After two hours of reasoning, investigations, and experimentation we finally detected the issue. Without going into the details, it was sufficient to know that it was a mix of an implementation of the sync on the iOS side that was not consistent with the REST APIs schema aforementioned and incompatibility with another data management function present in the iOS app code.
Once we fixed the app, we proceeded with the release and impatiently waited for iOS approval.
When the updated version of the app was available in the App Store, we disabled the app lock and we contextually forced the app to be updated. This means that our customers were all together requested to go to the App Store to download the last version of our app, which contained the fix for the infamous deals stages compromisation.
We were able to achieve this success due to an excellent preventative measure we already had in place in our app - a date parameter that was checked at boot and during every sync. This parameter informed users when an update was necessary to continue using the app. By setting the parameter to the date of our latest release, we ensured that all active customers had downloaded and were using the expected version of the iOS app.

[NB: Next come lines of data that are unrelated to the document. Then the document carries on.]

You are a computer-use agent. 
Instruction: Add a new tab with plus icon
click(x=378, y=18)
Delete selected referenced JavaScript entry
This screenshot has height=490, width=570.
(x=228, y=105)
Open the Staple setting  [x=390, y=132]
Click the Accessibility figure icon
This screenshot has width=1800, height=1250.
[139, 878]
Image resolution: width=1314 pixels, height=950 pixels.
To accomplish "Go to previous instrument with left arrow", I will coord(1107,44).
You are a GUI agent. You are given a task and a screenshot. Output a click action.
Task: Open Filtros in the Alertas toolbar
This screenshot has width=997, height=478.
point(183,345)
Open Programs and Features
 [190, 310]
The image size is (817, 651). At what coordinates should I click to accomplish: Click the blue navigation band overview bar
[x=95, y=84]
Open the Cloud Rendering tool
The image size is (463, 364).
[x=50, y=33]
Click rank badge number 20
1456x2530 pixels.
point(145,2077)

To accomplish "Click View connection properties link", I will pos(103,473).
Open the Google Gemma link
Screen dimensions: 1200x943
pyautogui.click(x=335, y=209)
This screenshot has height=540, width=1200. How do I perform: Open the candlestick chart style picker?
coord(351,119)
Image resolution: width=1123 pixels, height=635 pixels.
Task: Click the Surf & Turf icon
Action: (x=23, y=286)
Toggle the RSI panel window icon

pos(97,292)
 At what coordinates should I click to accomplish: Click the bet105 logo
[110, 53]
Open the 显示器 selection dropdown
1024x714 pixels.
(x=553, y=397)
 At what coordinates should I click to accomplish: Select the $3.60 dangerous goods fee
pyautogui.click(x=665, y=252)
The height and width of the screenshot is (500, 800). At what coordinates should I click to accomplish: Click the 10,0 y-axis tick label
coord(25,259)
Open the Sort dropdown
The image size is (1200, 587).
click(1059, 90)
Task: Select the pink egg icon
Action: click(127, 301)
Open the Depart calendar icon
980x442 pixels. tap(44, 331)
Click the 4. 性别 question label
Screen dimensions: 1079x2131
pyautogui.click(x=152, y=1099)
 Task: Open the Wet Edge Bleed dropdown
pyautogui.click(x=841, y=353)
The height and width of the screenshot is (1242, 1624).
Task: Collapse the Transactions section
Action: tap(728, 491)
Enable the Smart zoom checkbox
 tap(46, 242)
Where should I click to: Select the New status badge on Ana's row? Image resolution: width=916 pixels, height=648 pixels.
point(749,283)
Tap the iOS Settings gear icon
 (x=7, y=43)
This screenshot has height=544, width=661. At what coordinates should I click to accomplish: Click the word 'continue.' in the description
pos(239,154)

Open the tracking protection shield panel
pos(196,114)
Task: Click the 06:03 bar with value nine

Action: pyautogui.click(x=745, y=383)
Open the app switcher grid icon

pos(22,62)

We solved the bug and brought returned the app’s operation to normal, but there was still another critical thing to tackle: restoring the deals of stages that were corrupted by the sync issue.
Again, we were lucky enough that a couple of weeks before we implemented a tiny customer logger at the backend level to keep track of any change reflected on our database by the sync activity. The Ruby function was quite a simple but effective one, that was meant to basically save the type of CRUD method, the timestamp, the user (i.e. the customer), the target entity, and the changes applied (storing the old and new value).
def self.create_activity(op, user, entity, params={}, changes={}, key='self', extras={})
data = {
:op => op,
:key => key,
:user_id => user.id,
:occurred_at => Time.now.utc,
:entity => entity,
:params => params,
:changes => changes
}
extras.each do | k, v |
data[k] = v
end
Delayed::Job.enqueue(Jobs::QueuetaskJob.new("activity", data))
end
Hence, based on the history of the activities, it was quite fast to write down a script that grouped together all the deals whose stages were changed after the toxic iOS app release and iteratively rolled them back to the stage value they had before that event.
To conclude, William Arthur Ward was used to say that The pessimist complains about the wind; the optimist expects it to change; the realist adjusts the sails.
I'm pleased to say that our team demonstrated strength and resilience in responding quickly to a critical event that could have permanently compromised the reliability of our app and our business. We remained level-headed and optimistic, believing that we could overcome the challenge through teamwork and collaboration.
Fortunately, we had access to a range of effective tools that helped us efficiently manage the situation and reach a resolution point without delay. This experience was a crucial turning point for us, demonstrating our ability to handle unexpected challenges with agility and confidence.